Stated problem »
Replace "header" with "toolbar" in everything from the line containing "Where should I" down to the line containing "point(364,13)", both included. Write out only those entries again, changing nothing else.

Entries supplied »

════════════════════

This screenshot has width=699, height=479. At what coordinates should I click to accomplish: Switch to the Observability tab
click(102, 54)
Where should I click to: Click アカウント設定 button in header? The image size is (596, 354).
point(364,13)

════════════════════

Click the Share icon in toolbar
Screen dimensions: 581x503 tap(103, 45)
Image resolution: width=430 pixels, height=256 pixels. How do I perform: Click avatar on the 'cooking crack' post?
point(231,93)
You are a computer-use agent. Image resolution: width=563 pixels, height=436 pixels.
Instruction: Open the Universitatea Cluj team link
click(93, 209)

════════════════════

Exercise answer »
Where should I click to: Click アカウント設定 button in toolbar? The image size is (596, 354).
point(364,13)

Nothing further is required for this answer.